Peter J. Cook1, Martina S. Hunt1, Soo Jung Yang2, Emma Mortensen2, Jane Buckner2, David Rawlings1
1 Seattle Childrens Research Institute, Seattle, WA, 2 Benaroya Research Institute, Seattle, WA
Adoptive regulatory T-Cell (Treg) therapies represent a potentially transformative cell-based therapy to promote immune tolerance following stem cell or solid organ transplantation, and in autoimmune diseases including type 1 diabetes (T1D). Key technical hurdles, however, may limit broad clinical application including the rarity of natural (Treg), the requirement for antigen-specificity to modulate tissue-specific disorders, and requirement to compete in vivo for engraftment and survival. To address all three challenges, we have developed a dual-HDR-based gene editing approach to simultaneously induce constitutive expression of the (Treg) master transcriptional regulator, FOXP3, and replace the endogenous T-cell receptor (TCR) with a tissue-specific TCR. As previously described, this approach introduces a ubiquitous promoter (MND) into the FOXP3 locus immediately downstream of the (Treg)-specific demethylated region (TSDR), resulting in high level FOXP3 expression leading to a stable (Treg) phenotype and function. Concurrently, editing within the first coding exon of the TRAC locus deletes the endogenous TCR and replaces it with a defined TCR. Finally, to simultaneously select for cells with successful integration of both HDR templates (in vitro and in vivo), we designed donor cassettes also containing a heterodimeric, chemically-induced signaling complex (CISC) that mimics IL-2 signaling in response to an exogenous dimerizer.

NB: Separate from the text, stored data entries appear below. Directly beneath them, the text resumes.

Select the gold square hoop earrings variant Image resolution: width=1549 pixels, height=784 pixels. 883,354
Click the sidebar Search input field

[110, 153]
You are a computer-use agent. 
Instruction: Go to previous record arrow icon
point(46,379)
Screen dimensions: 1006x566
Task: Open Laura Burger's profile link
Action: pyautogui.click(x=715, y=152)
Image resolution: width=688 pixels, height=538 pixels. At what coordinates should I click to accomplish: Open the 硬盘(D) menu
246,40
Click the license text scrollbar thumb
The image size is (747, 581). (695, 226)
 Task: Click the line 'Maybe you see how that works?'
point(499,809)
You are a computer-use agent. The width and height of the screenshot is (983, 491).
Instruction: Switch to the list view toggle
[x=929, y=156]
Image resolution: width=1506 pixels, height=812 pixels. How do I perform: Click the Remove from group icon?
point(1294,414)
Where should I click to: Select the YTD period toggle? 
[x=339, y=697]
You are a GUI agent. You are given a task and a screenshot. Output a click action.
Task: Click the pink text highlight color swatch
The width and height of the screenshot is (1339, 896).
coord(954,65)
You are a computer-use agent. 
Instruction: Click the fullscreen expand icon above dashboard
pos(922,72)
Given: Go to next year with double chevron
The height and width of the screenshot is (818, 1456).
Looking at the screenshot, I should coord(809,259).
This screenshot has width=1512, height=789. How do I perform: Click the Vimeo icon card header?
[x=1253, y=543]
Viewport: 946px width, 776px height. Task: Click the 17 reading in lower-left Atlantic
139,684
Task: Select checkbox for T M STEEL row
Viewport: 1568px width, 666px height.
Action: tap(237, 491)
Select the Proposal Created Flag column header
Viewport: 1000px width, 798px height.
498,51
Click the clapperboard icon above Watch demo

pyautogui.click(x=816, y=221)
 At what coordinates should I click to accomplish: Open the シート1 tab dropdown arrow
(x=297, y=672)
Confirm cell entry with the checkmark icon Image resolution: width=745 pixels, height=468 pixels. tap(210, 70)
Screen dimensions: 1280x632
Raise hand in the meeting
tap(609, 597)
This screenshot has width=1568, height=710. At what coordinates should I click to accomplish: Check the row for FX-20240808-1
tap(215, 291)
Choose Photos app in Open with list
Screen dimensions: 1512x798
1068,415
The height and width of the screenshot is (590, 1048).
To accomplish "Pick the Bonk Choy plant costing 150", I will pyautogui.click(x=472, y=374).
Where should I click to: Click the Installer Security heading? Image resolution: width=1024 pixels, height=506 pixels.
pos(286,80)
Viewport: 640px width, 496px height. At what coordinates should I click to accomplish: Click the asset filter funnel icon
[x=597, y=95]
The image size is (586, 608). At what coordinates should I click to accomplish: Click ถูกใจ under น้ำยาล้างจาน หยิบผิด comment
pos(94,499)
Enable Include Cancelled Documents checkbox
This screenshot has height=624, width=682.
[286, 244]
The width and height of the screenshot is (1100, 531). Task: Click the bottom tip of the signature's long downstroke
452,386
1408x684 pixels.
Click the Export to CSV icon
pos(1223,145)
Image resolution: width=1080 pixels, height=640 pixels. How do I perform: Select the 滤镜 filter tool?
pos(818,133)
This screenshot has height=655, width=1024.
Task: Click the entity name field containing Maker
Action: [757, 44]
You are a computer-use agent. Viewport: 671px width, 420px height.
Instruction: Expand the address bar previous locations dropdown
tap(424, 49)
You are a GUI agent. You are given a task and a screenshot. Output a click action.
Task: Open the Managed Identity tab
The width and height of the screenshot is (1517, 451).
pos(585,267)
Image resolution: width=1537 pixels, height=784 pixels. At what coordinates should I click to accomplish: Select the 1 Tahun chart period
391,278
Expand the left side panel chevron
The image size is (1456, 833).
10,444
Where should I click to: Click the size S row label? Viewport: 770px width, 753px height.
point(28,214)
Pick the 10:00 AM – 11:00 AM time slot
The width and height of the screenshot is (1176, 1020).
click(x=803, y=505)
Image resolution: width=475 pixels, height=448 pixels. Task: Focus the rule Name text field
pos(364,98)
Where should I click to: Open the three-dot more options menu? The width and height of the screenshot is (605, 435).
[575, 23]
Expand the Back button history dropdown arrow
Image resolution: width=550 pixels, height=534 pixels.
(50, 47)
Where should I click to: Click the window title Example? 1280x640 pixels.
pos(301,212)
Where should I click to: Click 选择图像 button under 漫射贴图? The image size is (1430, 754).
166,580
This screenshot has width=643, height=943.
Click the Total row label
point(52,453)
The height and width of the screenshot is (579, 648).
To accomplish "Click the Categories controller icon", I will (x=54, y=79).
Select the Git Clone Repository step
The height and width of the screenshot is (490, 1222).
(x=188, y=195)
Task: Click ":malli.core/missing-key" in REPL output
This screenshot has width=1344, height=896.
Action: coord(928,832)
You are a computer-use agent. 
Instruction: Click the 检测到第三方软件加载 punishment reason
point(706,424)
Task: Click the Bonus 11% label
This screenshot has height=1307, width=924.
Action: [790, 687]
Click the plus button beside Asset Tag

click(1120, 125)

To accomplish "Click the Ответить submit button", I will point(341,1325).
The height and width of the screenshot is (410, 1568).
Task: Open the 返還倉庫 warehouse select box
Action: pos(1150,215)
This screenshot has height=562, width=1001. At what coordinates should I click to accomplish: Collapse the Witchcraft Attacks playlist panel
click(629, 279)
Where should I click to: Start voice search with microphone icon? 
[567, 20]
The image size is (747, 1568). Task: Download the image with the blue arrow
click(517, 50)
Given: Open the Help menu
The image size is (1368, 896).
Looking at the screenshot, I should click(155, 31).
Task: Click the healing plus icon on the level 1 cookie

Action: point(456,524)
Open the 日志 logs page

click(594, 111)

In this study, we focused on generation of engineered (Treg) (EngTregs) products for prevention and/or treatment of T1D. We utilized a TCR specific for the islet antigen, IGRP, previously identified from clonally expanded CD4+ Teff cells in a T1D patient. Using CRISPR-based tools, we observed initial FOXP3/TRAC dual-editing rates ranging from 2% to 15% in healthy donor derived CD4+ T cells. Following expansion in dimerizer (rapamycin), dual-edited cells were enriched to >85% purity based on expression of both FOXP3 and the islet TCR. Droplet digital PCR analysis before and after rapamycin enrichment confirmed positive selection for each on-target editing event, and negative selection for low-frequency chromosomal translocations (resulting from double[1]strand breaks at both chromosomes X and 14). Enriched cells were cryopreserved, and subsequent analysis demonstrated a robust (Treg) immunophenotype and secretome switch from pro-inflammatory to immunosuppressive cytokines. Functionally, dual-edited Ag-specific EngTregs strongly suppressed the activation and proliferation of Teff cells expressing a matched islet TCR demonstrating potent direct suppression. Importantly, Ag-specific EngTregs also suppressed Teff cells expressing a different islet TCR in a mixed activation co-culture, demonstrating significant bystander suppression. Thus, dual-edited, Ag-specific, CISC expressing EngTregs represent a promising cell-based therapy for T1D simultaneously predicted to mediate tissue-specific bystander suppression and CISC-mediated enhanced in vivo survival and engraftment. Finally, this dual-editing platform is readily adaptable for use with alternative TCR (or CAR) cassettes designed to target a range of tissue-specific autoimmune or inflammatory diseases.